Paper short abstract:
Globalisation destabilises indigenous cultures, from mining in rainforest to the deletion of indigenous identities due to globalising IT impact, although extinguishing these cultures means deleting strategies needed for the survival of humankind.
Paper long abstract:
Globalisation destabilises indigenous cultures. Already the production of electronic devices causes suffering among local populations. The main deposit of coltan, a mineral that is essential for microelectronics, is situated in the Congo basin. To exploit it, vast areas of rainforest, which are home to indigenous peoples, are being destroyed and the locals are recruited as miners under inhumane conditions, although they hardly have any benefit from technology themselves. The principal gadgets used by indigenous peoples are mobile phones, the effects of which on their cultures are quite diverse.
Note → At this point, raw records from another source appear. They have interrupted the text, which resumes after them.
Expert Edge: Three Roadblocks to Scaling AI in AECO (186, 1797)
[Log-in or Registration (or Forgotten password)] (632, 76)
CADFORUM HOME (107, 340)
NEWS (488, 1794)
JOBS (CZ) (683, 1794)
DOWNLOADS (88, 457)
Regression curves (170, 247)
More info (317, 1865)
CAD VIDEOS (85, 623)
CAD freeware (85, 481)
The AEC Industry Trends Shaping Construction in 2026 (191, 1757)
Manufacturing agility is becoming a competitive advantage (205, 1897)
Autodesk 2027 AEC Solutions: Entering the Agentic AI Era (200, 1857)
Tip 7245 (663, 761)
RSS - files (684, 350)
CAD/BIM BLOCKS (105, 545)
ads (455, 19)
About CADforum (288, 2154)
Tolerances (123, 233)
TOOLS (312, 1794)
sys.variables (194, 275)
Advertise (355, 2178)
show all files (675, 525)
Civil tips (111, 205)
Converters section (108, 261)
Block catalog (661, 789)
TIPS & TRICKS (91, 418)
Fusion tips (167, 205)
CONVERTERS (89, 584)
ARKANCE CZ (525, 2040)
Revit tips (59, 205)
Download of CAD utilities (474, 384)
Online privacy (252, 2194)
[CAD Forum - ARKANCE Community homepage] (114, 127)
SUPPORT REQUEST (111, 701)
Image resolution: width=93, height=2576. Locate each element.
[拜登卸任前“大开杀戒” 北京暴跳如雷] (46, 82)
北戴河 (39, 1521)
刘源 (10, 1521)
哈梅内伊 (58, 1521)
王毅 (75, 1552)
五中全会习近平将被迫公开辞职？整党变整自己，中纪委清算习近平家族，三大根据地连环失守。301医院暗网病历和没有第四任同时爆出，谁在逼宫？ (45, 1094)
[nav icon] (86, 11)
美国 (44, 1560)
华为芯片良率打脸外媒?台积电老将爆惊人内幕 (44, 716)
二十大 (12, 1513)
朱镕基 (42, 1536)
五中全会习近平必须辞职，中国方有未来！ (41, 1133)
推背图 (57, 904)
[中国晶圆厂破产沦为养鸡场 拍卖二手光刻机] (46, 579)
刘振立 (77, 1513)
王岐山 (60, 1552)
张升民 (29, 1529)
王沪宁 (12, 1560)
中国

On the one hand, technical devices attach the users to the globalised industrial culture; on the other hand, mobile phones enable the users to communicate in their mother tongues, thus sustaining indigenous identities. Other IT branches also have severe impacts on indigenous persons, even if they do not own the appliances themselves: TV, radio, advertisements, and other image-based media provide cognitive input with shaping and globalizing effects, modifying and deleting indigenous identities. Extinguishing indigenous cultures means deleting strategies needed for the survival of humanity. Yet, the industrial culture tries to counteract destabilisations by exerting control and applying even more technology. In indigenous worldviews, nature, including the natural human being, is accepted as it is, while in the industrial culture, nature and the human being are subject to control and sophisticated IT systems.